* Challenge: Quote each sentence in the passage on execution trends and deterrence below that ends with a question mark.

* Extract provided:
For potential murderers to possibly be responsive to deviations from the execution trend line, they have to be attentive to it. The studies are silent on two key questions: (1) Why are potential murderers attentive to the trend line in the number of executions? (2) Why do they respond to deviations from the trend line?
If time-series analyses find that homicide rates are not responsive to such deviations, it may be that potential murderers are responding to the trend line in executions but not to deviations from it. For example, a rising trend in the number of executions might be perceived as signaling a toughening of the sanction regime, which might deter potential murderers. Alternatively, if a time-series analysis finds that homicide rates are responsive to such deviations, the question is why? One possibility is that potential murderers interpret the deviations as new information about the intensity of the application of capital punishment—that is, they perceive a change in the part of the sanction regime relating to application of capital punishment. If so, a deviation from the execution trend line may cause potential murderers to alter their perceptions of the future course of the trend line, which in turn may change their behavior.

* Supplied data:

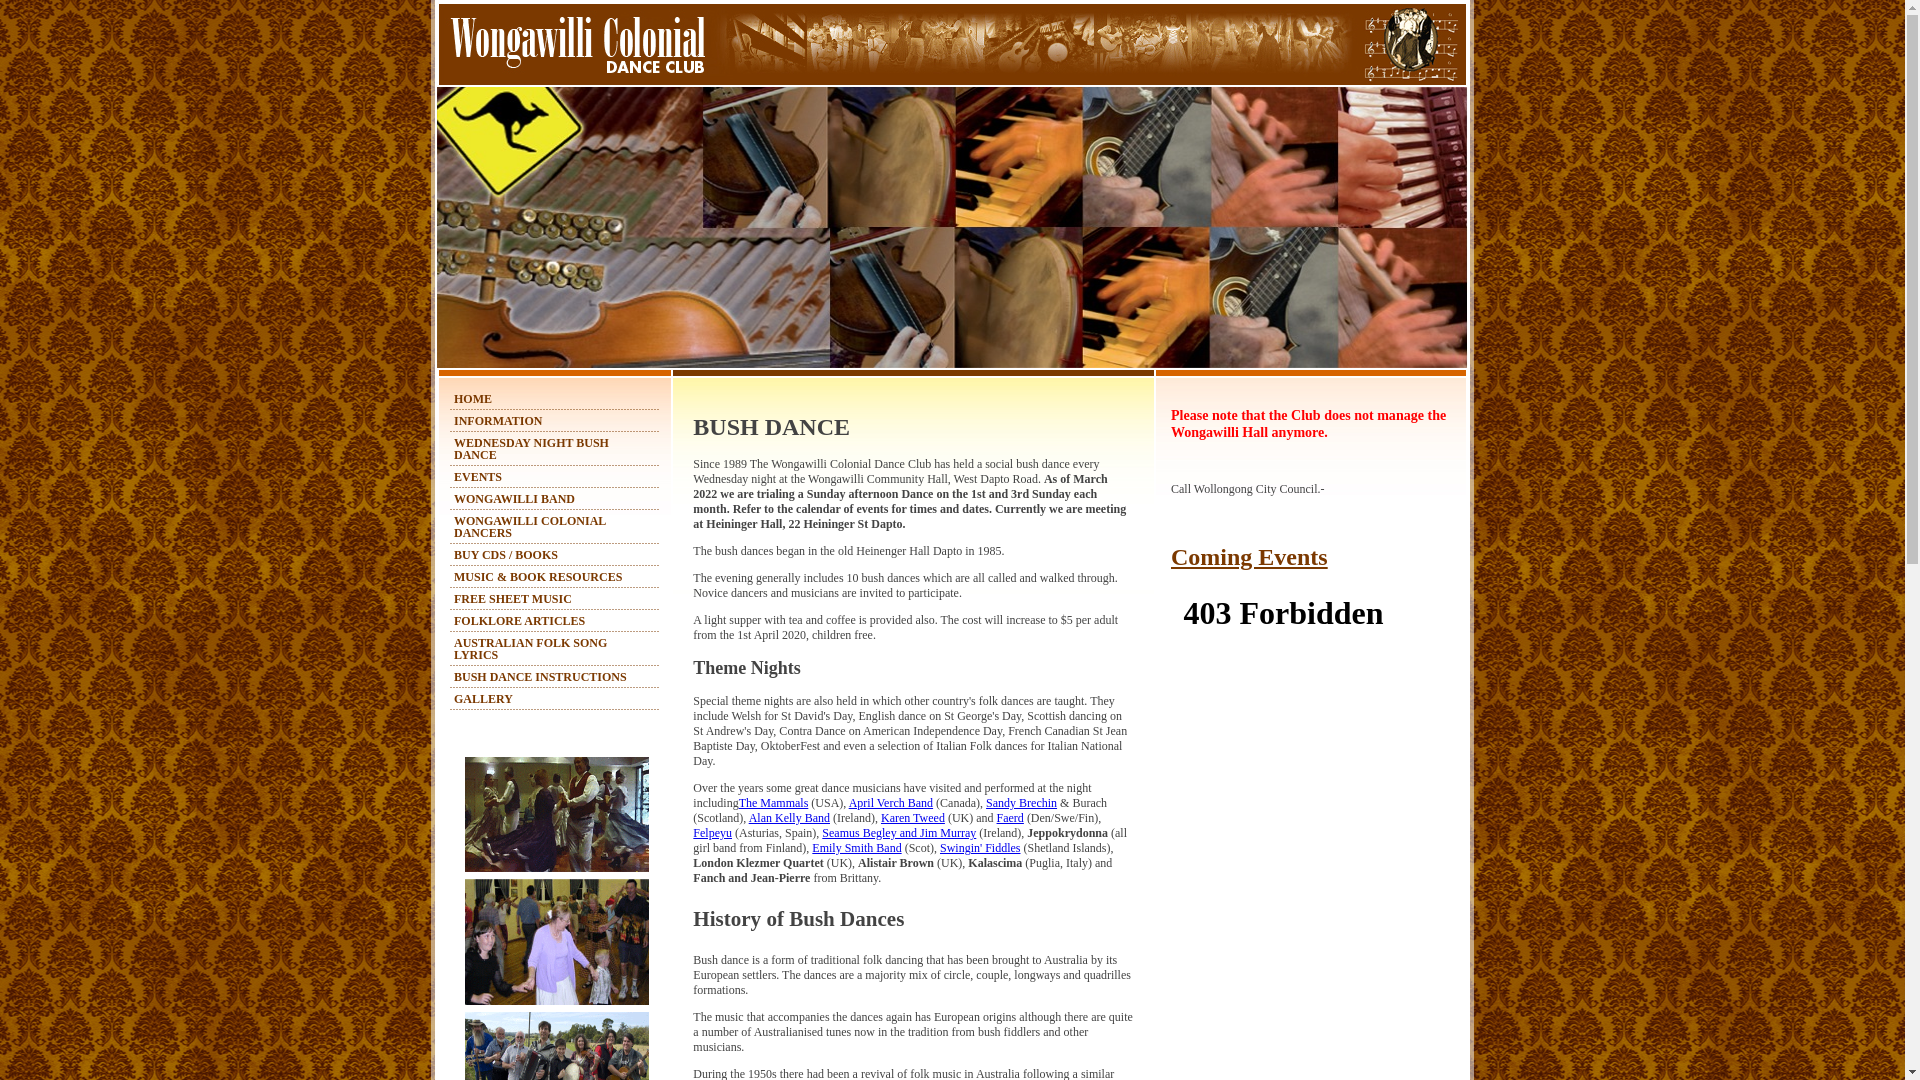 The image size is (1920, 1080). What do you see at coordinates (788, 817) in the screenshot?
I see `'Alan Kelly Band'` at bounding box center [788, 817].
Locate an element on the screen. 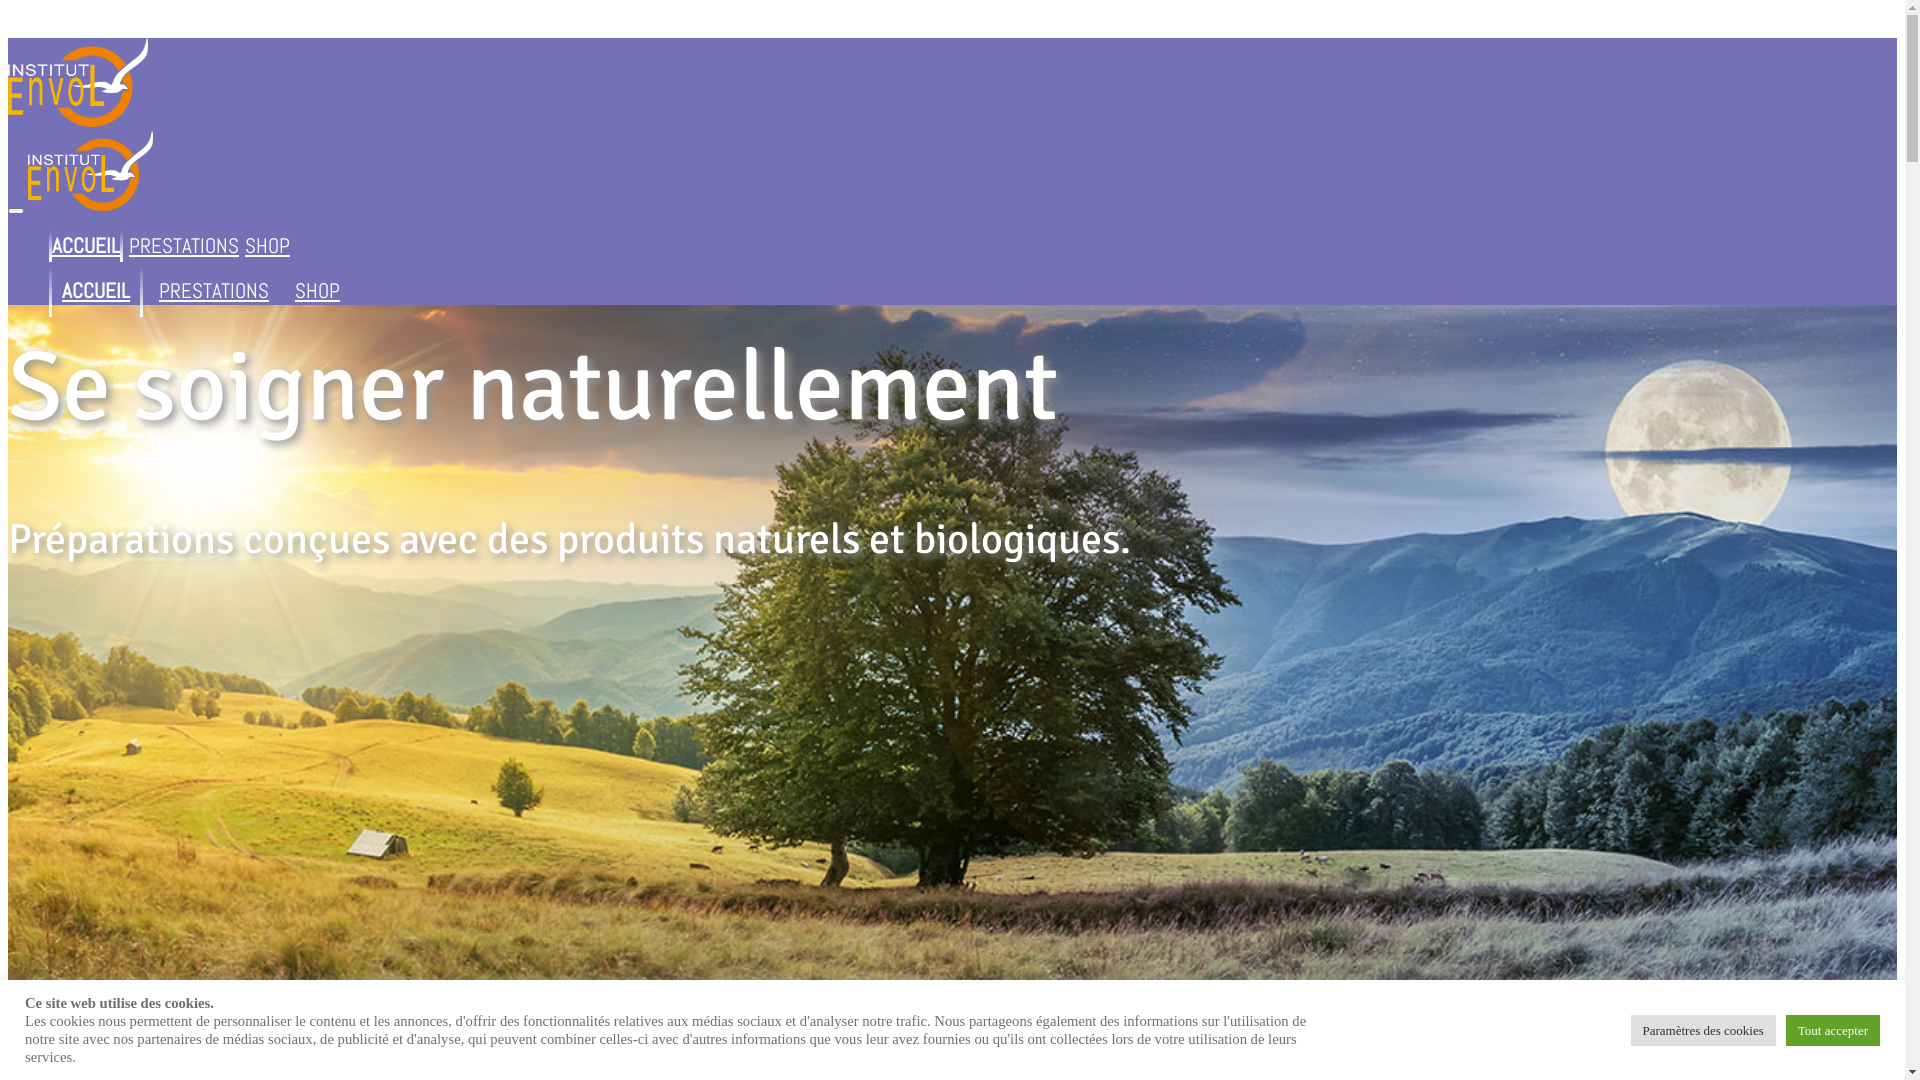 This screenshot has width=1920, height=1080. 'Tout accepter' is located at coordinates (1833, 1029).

* Exercise output:
1. (1) Why are potential murderers attentive to the trend line in the number of executions?
2. (2) Why do they respond to deviations from the trend line?
3. Alternatively, if a time-series analysis finds that homicide rates are responsive to such deviations, the question is why?